What you are asked to do:
Repeat the rows below, swapping "computer-use agent" for "desktop automation agent" and leaving everything else unchanged.

(Stored data entries)
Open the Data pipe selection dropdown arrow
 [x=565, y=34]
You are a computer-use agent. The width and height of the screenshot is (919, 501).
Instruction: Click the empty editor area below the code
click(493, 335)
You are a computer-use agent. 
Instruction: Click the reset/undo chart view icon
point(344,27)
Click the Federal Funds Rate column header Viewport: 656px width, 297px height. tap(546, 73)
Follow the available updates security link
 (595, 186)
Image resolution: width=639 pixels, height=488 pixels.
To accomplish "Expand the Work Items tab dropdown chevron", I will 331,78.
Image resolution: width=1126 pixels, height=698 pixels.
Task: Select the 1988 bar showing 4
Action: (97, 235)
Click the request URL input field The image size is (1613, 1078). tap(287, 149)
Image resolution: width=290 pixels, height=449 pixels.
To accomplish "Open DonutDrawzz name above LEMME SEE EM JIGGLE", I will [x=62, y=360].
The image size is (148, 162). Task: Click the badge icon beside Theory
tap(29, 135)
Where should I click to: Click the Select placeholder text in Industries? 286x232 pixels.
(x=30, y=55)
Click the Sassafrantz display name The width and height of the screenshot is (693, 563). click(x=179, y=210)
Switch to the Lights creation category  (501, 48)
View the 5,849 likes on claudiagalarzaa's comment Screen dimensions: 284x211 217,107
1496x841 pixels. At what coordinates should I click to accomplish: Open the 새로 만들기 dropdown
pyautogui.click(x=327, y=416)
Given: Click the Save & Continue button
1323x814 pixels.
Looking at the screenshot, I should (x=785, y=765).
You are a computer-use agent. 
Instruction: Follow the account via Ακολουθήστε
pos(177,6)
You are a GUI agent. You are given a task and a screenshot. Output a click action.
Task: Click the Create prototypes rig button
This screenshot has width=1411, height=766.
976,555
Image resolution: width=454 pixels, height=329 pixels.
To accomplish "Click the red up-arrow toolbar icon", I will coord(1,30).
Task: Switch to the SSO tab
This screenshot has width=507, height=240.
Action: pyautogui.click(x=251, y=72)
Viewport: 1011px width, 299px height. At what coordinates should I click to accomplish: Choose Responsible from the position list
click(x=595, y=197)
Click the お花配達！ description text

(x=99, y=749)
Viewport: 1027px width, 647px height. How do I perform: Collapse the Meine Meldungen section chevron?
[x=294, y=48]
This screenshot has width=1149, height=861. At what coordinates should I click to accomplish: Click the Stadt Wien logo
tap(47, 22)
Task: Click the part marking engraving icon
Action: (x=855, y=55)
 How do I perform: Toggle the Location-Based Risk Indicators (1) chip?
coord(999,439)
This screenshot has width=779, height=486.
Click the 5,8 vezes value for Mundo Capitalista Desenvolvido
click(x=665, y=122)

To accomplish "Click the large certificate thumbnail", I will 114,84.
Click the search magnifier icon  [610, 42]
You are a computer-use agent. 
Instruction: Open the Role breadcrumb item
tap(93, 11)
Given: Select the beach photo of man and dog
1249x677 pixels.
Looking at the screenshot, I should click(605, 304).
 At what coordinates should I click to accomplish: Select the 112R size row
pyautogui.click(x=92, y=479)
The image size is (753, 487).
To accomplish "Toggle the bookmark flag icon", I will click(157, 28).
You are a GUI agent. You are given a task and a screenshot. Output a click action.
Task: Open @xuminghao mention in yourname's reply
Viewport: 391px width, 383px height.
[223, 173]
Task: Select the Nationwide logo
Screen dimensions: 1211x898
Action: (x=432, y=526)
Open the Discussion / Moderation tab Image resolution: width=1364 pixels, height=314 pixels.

Answer for the task:
Open the Data pipe selection dropdown arrow
 [x=565, y=34]
You are a desktop automation agent. The width and height of the screenshot is (919, 501).
Instruction: Click the empty editor area below the code
click(493, 335)
You are a desktop automation agent. 
Instruction: Click the reset/undo chart view icon
point(344,27)
Click the Federal Funds Rate column header Viewport: 656px width, 297px height. tap(546, 73)
Follow the available updates security link
 (595, 186)
Image resolution: width=639 pixels, height=488 pixels.
To accomplish "Expand the Work Items tab dropdown chevron", I will 331,78.
Image resolution: width=1126 pixels, height=698 pixels.
Task: Select the 1988 bar showing 4
Action: (97, 235)
Click the request URL input field The image size is (1613, 1078). tap(287, 149)
Image resolution: width=290 pixels, height=449 pixels.
To accomplish "Open DonutDrawzz name above LEMME SEE EM JIGGLE", I will [x=62, y=360].
The image size is (148, 162). Task: Click the badge icon beside Theory
tap(29, 135)
Where should I click to: Click the Select placeholder text in Industries? 286x232 pixels.
(x=30, y=55)
Click the Sassafrantz display name The width and height of the screenshot is (693, 563). click(x=179, y=210)
Switch to the Lights creation category  (501, 48)
View the 5,849 likes on claudiagalarzaa's comment Screen dimensions: 284x211 217,107
1496x841 pixels. At what coordinates should I click to accomplish: Open the 새로 만들기 dropdown
pyautogui.click(x=327, y=416)
Given: Click the Save & Continue button
1323x814 pixels.
Looking at the screenshot, I should (x=785, y=765).
You are a desktop automation agent. 
Instruction: Follow the account via Ακολουθήστε
pos(177,6)
You are a GUI agent. You are given a task and a screenshot. Output a click action.
Task: Click the Create prototypes rig button
This screenshot has width=1411, height=766.
976,555
Image resolution: width=454 pixels, height=329 pixels.
To accomplish "Click the red up-arrow toolbar icon", I will coord(1,30).
Task: Switch to the SSO tab
This screenshot has width=507, height=240.
Action: pyautogui.click(x=251, y=72)
Viewport: 1011px width, 299px height. At what coordinates should I click to accomplish: Choose Responsible from the position list
click(x=595, y=197)
Click the お花配達！ description text

(x=99, y=749)
Viewport: 1027px width, 647px height. How do I perform: Collapse the Meine Meldungen section chevron?
[x=294, y=48]
This screenshot has width=1149, height=861. At what coordinates should I click to accomplish: Click the Stadt Wien logo
tap(47, 22)
Task: Click the part marking engraving icon
Action: (x=855, y=55)
 How do I perform: Toggle the Location-Based Risk Indicators (1) chip?
coord(999,439)
This screenshot has width=779, height=486.
Click the 5,8 vezes value for Mundo Capitalista Desenvolvido
click(x=665, y=122)

To accomplish "Click the large certificate thumbnail", I will 114,84.
Click the search magnifier icon  [610, 42]
You are a desktop automation agent. 
Instruction: Open the Role breadcrumb item
tap(93, 11)
Given: Select the beach photo of man and dog
1249x677 pixels.
Looking at the screenshot, I should click(605, 304).
 At what coordinates should I click to accomplish: Select the 112R size row
pyautogui.click(x=92, y=479)
The image size is (753, 487).
To accomplish "Toggle the bookmark flag icon", I will click(157, 28).
You are a GUI agent. You are given a task and a screenshot. Output a click action.
Task: Open @xuminghao mention in yourname's reply
Viewport: 391px width, 383px height.
[223, 173]
Task: Select the Nationwide logo
Screen dimensions: 1211x898
Action: (x=432, y=526)
Open the Discussion / Moderation tab Image resolution: width=1364 pixels, height=314 pixels.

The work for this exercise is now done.